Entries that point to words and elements
— BEGIN —

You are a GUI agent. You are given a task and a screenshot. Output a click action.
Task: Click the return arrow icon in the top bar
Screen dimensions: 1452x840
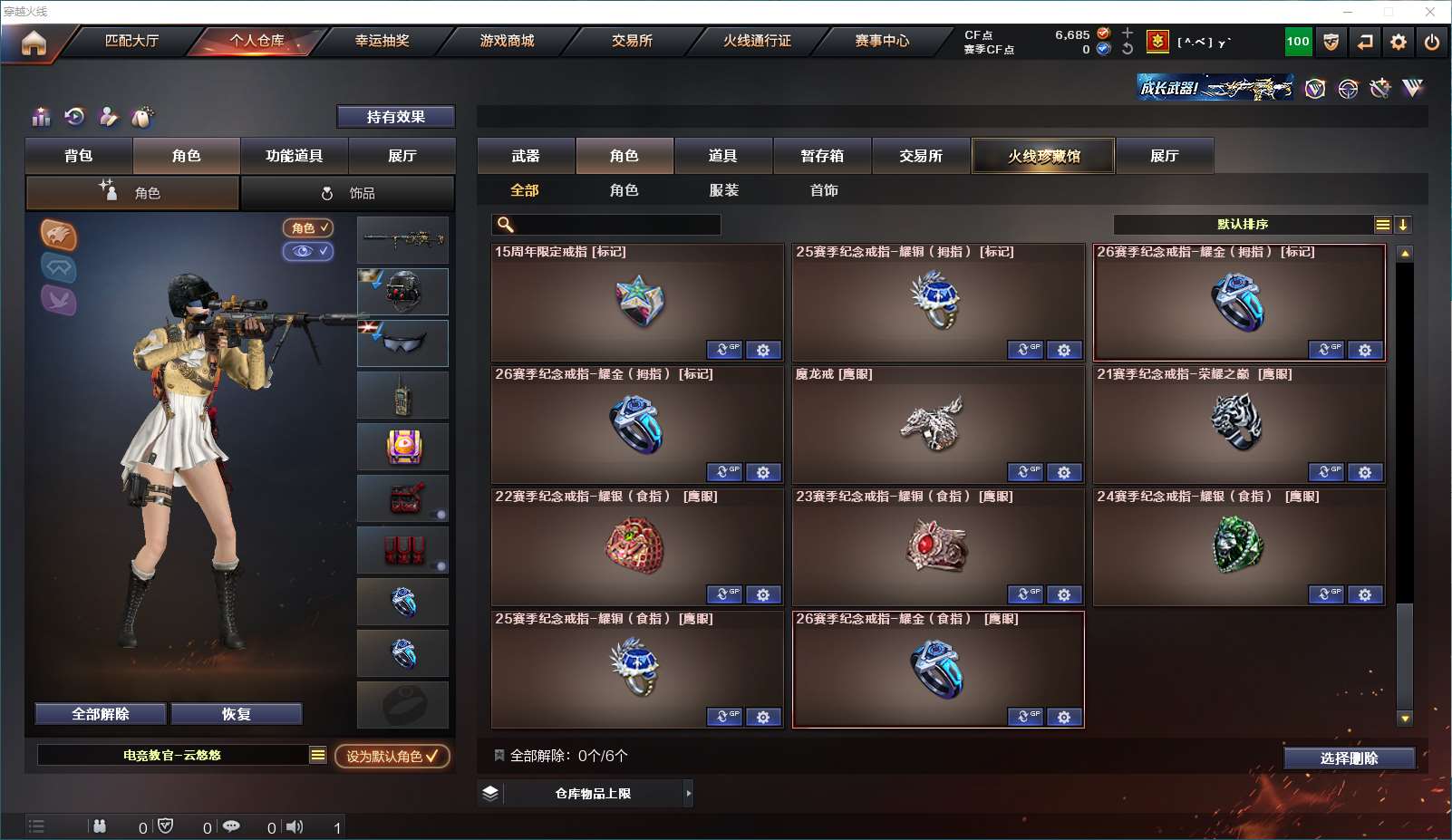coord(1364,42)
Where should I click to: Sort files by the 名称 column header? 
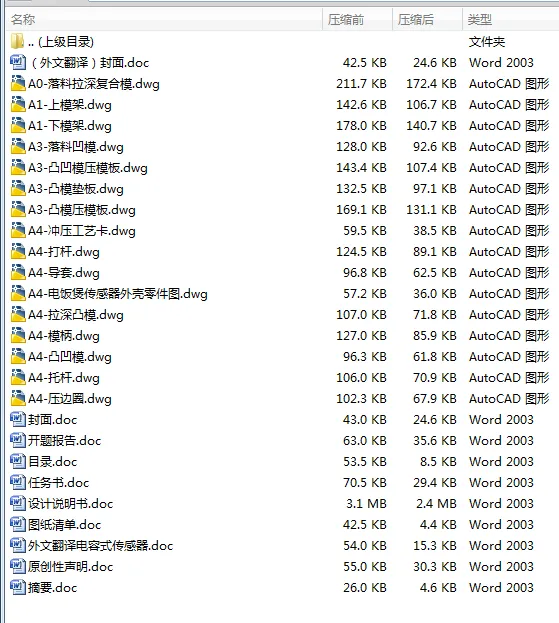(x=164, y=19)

— END —
— BEGIN —

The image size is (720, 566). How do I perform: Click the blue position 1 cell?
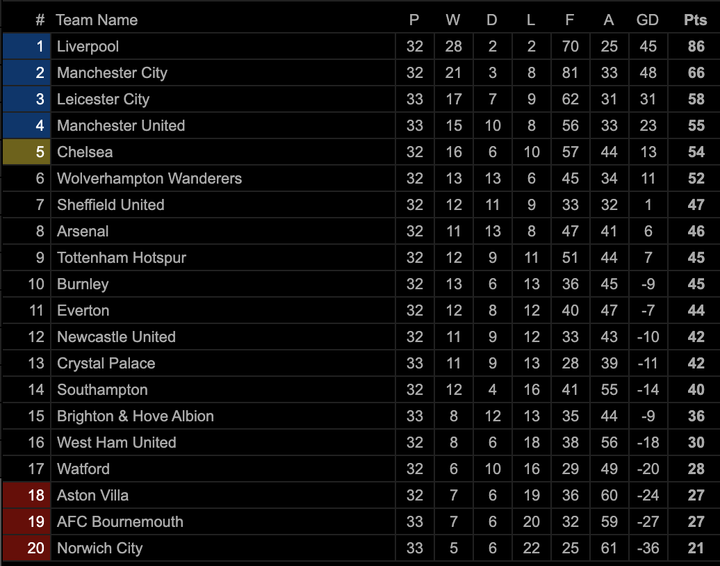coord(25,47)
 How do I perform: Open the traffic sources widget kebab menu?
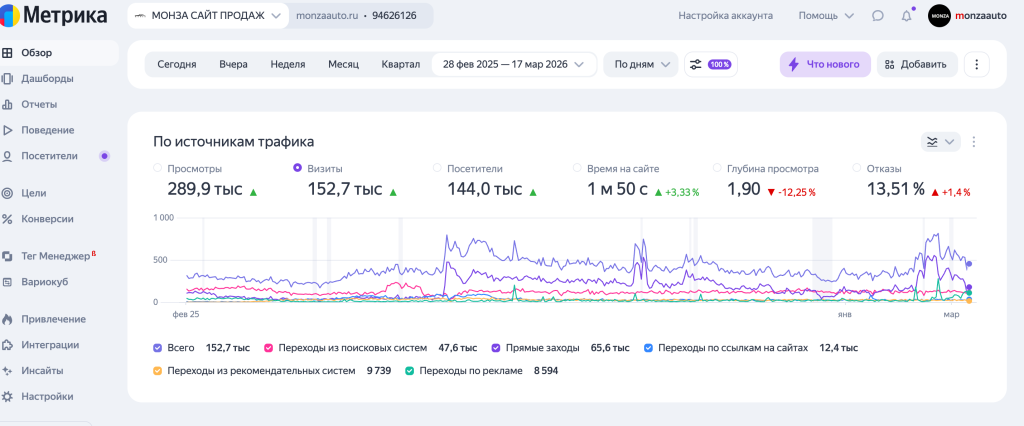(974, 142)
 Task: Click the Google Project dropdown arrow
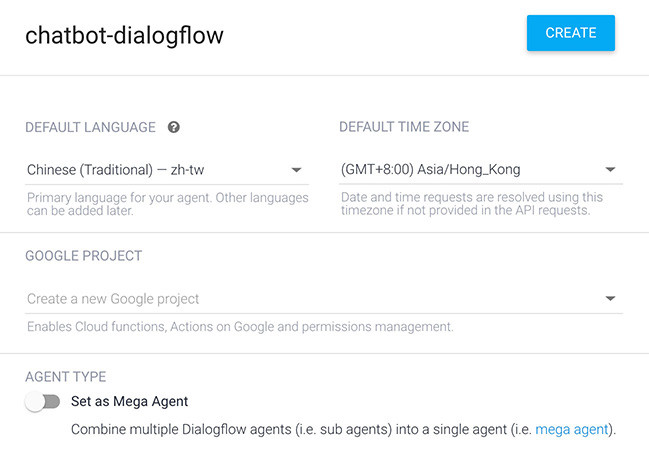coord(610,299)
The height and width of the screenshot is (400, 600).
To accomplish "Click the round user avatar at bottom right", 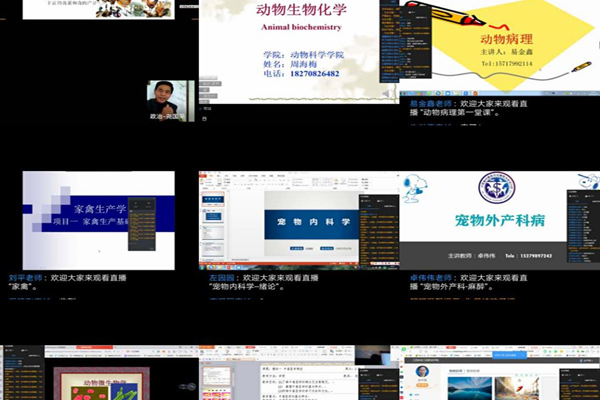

— END —
— BEGIN —

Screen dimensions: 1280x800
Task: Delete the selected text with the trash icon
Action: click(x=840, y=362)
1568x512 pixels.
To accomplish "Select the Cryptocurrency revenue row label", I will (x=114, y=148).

— END —

▶ DIRECTION
Copy out the lines from the one containing "You are a GUI" through the one containing "(x=164, y=19)", including both, leaving out the pictures.

▶ TASK OUTPUT
You are a GUI agent. You are given a task and a screenshot. Output a click action.
Task: Click the return arrow icon in the top bar
Screen dimensions: 1452x840
coord(1364,42)
Where should I click to: Sort files by the 名称 column header? 
(x=164, y=19)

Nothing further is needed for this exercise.